**PROMPT**
Output all of the material once more, so that every line matches the original exactly.

__________

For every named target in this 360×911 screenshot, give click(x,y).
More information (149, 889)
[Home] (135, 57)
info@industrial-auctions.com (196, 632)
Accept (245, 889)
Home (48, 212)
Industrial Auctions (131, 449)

__________

**RESPONSE**
For every named target in this 360×911 screenshot, give click(x,y).
More information (149, 889)
[Home] (135, 57)
info@industrial-auctions.com (196, 632)
Accept (245, 889)
Home (48, 212)
Industrial Auctions (131, 449)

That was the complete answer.